** Input **
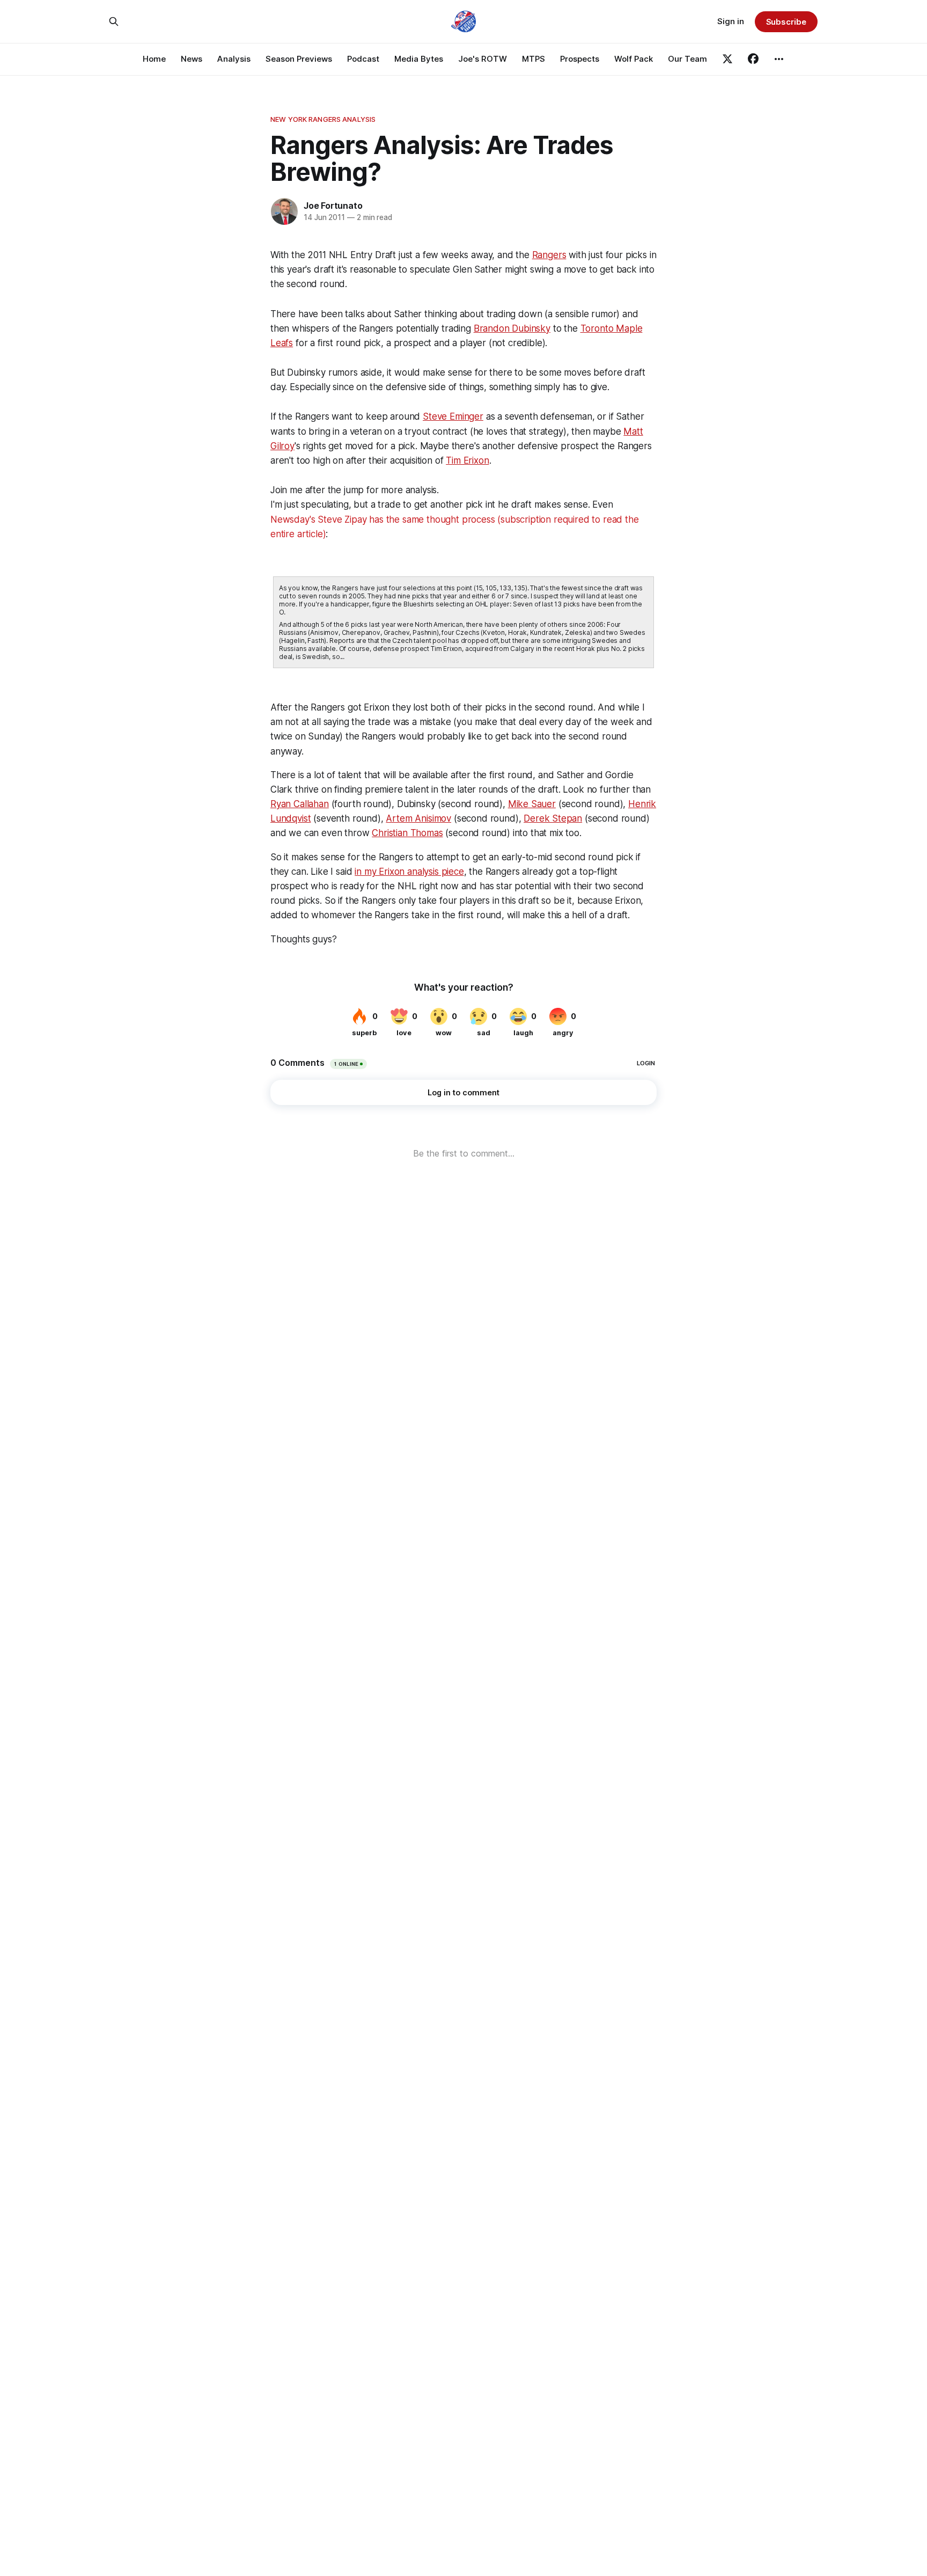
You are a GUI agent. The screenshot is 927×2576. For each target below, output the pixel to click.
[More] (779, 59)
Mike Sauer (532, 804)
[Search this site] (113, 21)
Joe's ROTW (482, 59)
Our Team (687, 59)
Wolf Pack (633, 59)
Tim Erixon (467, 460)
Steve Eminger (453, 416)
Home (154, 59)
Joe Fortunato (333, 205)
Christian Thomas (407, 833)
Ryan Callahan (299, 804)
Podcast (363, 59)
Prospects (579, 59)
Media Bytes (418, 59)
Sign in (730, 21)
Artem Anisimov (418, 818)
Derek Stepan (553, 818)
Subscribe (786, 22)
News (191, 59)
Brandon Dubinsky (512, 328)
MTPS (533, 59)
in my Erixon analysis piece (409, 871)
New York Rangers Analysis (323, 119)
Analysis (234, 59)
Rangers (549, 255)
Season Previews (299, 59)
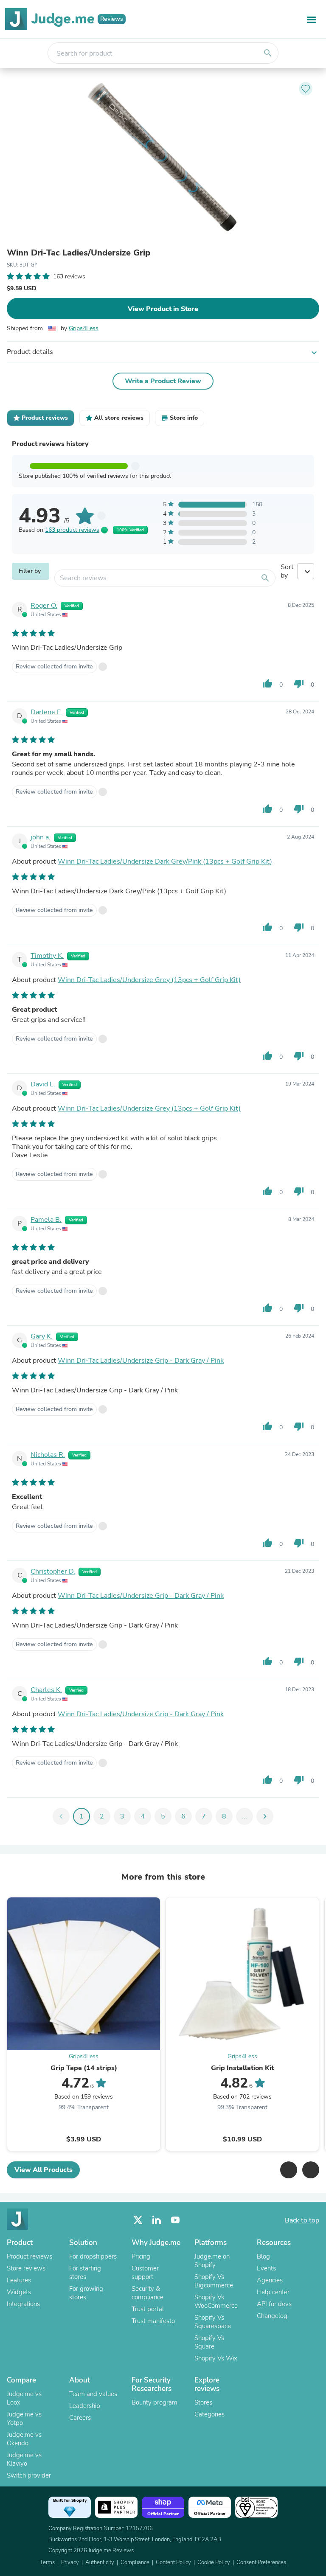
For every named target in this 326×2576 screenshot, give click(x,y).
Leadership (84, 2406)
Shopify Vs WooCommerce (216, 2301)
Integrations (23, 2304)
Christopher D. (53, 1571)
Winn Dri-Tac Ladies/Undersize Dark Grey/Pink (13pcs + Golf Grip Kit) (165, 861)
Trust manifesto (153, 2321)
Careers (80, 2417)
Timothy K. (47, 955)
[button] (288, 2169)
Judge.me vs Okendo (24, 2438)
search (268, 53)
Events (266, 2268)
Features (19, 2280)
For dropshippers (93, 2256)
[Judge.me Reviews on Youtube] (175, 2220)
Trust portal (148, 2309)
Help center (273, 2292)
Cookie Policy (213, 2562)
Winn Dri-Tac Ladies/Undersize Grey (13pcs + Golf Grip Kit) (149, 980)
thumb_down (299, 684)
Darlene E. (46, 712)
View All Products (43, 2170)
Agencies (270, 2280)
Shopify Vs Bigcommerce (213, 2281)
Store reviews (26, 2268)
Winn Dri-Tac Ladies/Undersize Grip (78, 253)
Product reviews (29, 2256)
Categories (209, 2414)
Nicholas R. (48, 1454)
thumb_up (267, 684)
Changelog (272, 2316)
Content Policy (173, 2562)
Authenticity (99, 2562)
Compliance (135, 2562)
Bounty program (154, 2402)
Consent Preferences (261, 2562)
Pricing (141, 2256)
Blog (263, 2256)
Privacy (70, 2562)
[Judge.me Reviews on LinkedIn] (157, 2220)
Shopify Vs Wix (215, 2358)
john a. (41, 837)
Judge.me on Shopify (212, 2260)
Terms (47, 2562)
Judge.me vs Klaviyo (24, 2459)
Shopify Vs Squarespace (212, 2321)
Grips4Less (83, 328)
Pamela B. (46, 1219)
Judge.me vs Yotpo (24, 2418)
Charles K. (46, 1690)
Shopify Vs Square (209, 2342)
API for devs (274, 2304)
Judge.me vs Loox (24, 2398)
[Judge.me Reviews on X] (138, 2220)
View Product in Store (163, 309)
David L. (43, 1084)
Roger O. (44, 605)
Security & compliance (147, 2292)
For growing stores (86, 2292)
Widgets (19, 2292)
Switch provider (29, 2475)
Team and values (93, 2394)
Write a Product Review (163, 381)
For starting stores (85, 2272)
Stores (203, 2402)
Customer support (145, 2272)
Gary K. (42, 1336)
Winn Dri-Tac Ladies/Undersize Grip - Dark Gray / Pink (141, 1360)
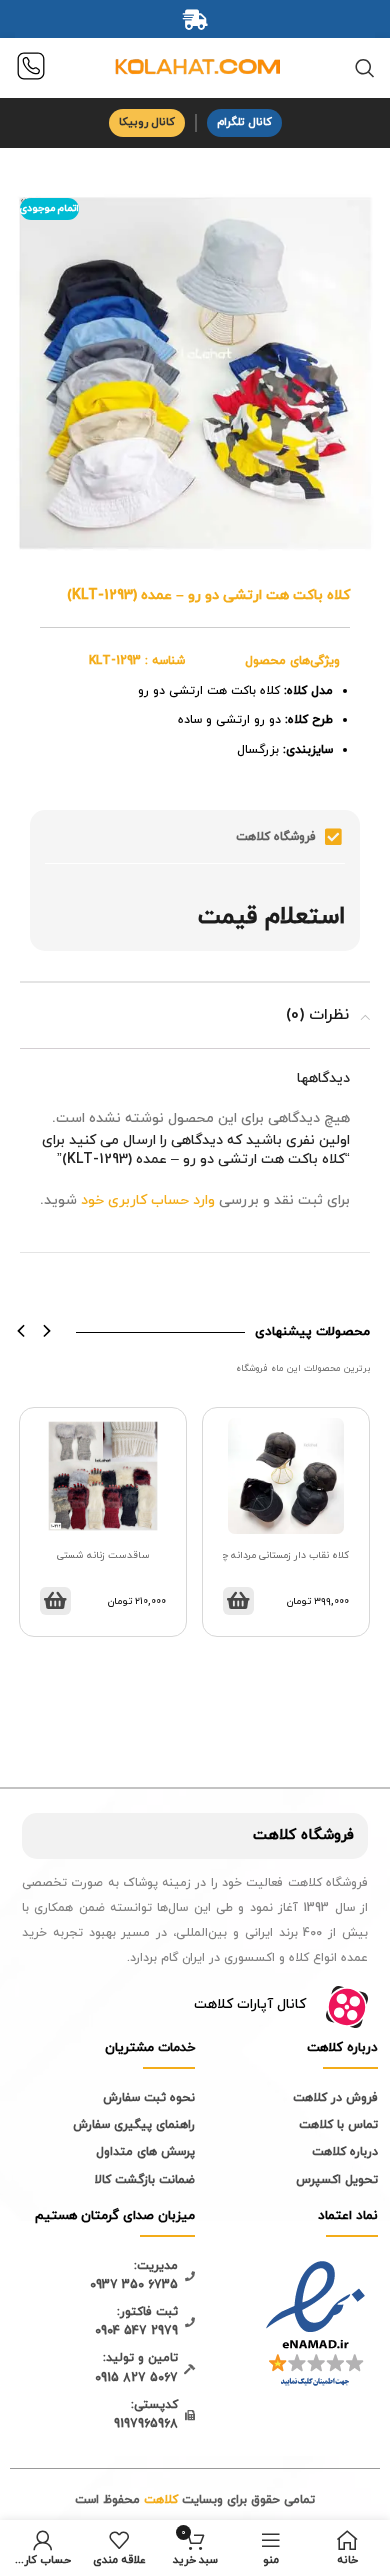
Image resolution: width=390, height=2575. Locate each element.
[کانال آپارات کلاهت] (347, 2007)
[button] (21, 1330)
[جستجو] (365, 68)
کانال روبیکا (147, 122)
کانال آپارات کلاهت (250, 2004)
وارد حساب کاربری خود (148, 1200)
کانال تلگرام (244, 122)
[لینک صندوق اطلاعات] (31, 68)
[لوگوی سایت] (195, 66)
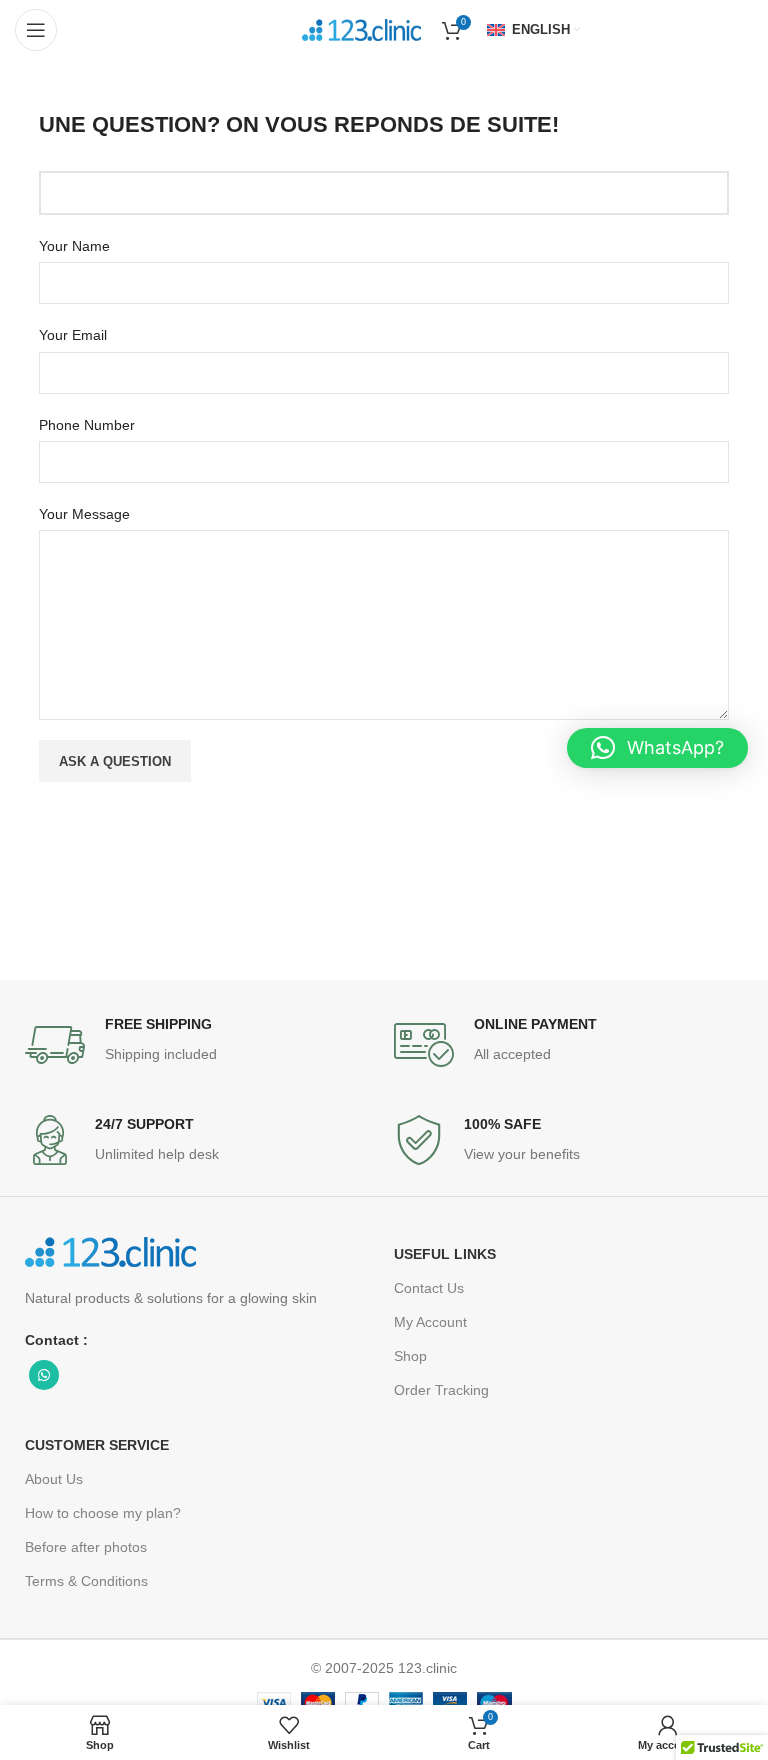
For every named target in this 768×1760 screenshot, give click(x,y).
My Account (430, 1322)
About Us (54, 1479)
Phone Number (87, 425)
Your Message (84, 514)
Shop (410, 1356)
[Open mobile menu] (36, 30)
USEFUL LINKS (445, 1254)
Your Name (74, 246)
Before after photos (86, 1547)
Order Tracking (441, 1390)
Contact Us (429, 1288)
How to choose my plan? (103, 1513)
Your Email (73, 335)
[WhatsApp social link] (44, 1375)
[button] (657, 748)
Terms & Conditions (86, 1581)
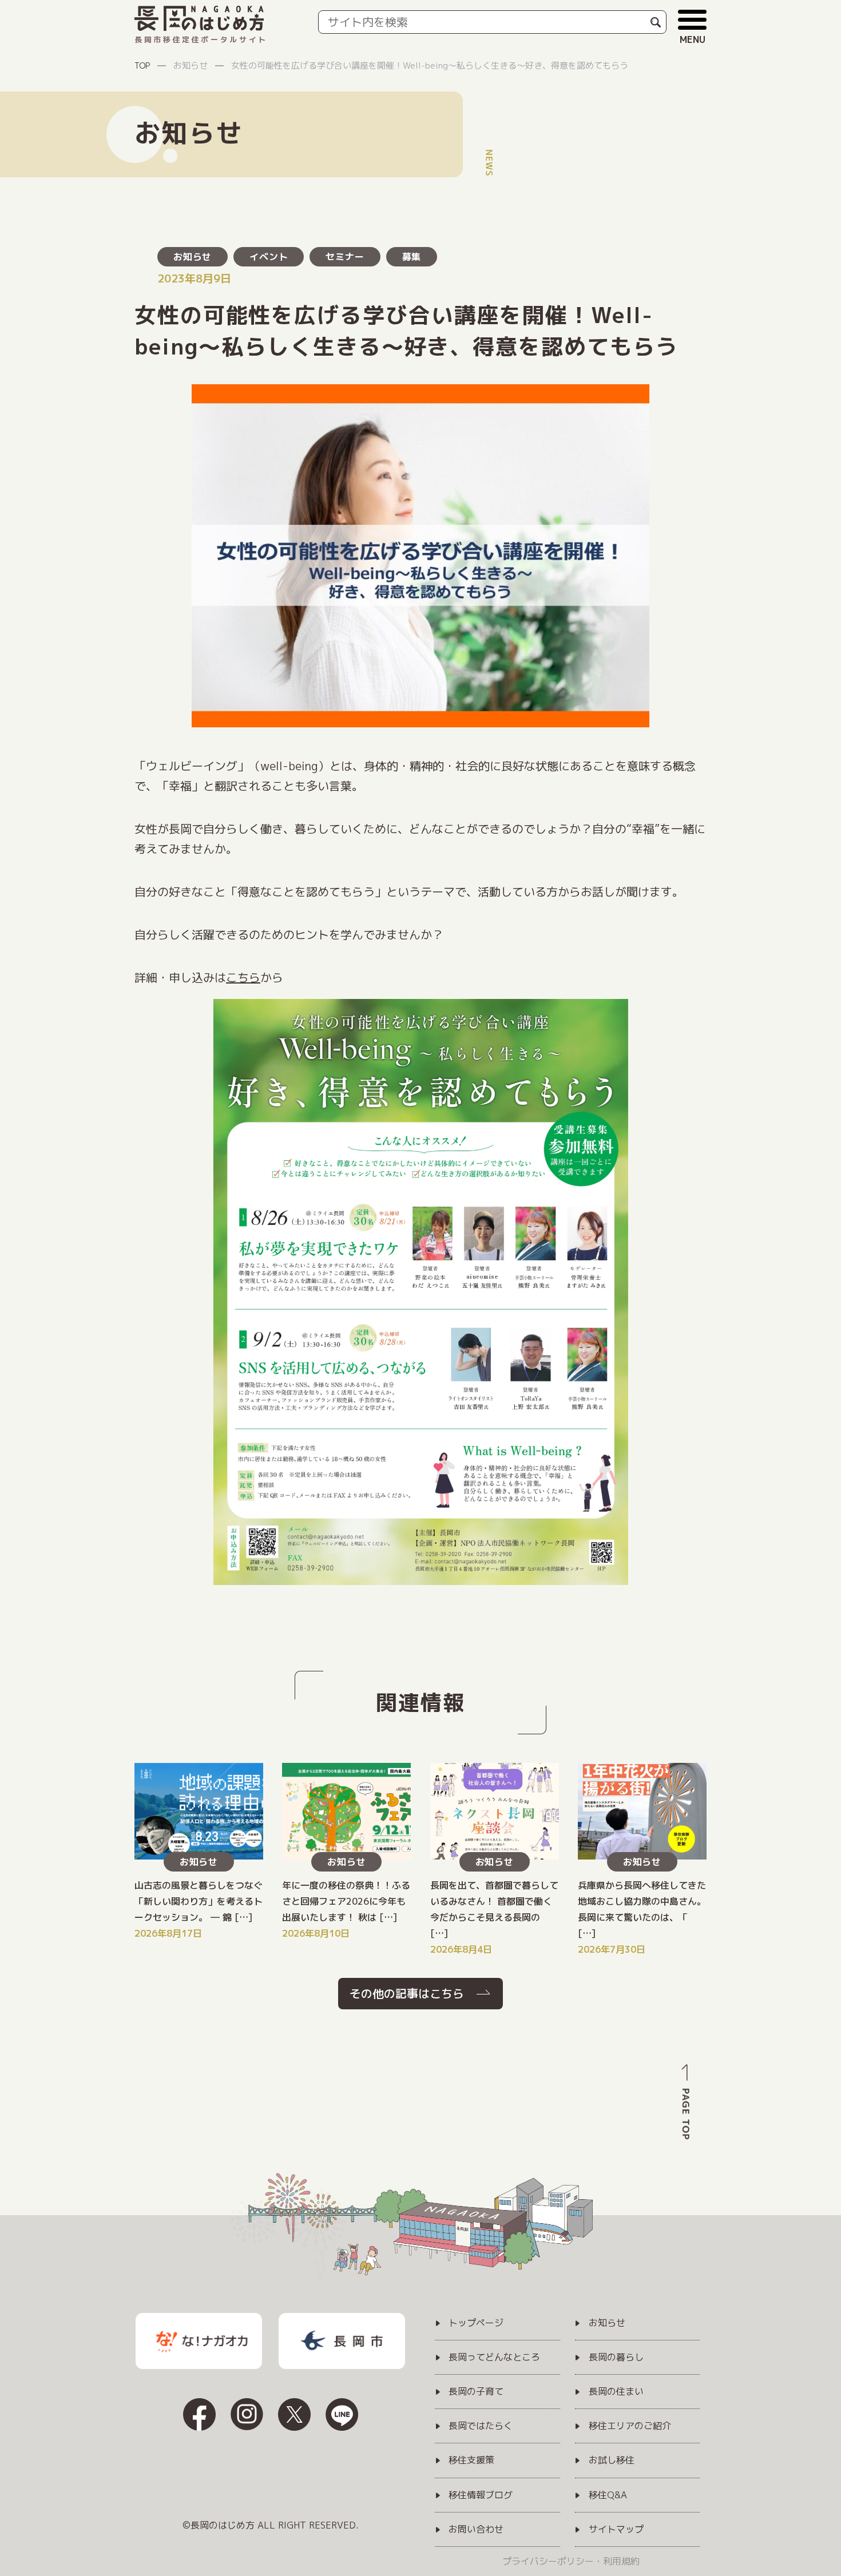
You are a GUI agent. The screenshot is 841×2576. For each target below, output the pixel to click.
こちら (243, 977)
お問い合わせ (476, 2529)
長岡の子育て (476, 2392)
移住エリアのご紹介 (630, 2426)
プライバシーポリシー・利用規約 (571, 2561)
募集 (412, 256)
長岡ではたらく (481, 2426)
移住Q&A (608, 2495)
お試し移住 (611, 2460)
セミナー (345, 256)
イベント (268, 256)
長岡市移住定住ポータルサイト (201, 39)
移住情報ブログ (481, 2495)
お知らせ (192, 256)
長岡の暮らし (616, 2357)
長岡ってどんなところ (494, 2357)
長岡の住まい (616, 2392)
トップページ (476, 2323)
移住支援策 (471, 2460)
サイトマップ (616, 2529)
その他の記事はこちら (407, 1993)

** Brief **
Set down exactly, and only, the lines from the one containing "こちら (243, 977)" to the final line of the data.

** Solved exercise **
こちら (243, 977)
お問い合わせ (476, 2529)
長岡の子育て (476, 2392)
移住エリアのご紹介 (630, 2426)
プライバシーポリシー・利用規約 (571, 2561)
募集 (412, 256)
長岡ではたらく (481, 2426)
移住Q&A (608, 2495)
お試し移住 (611, 2460)
セミナー (345, 256)
イベント (268, 256)
長岡市移住定住ポータルサイト (201, 39)
移住情報ブログ (481, 2495)
お知らせ (192, 256)
長岡の暮らし (616, 2357)
長岡ってどんなところ (494, 2357)
長岡の住まい (616, 2392)
トップページ (476, 2323)
移住支援策 (471, 2460)
サイトマップ (616, 2529)
その他の記事はこちら (407, 1993)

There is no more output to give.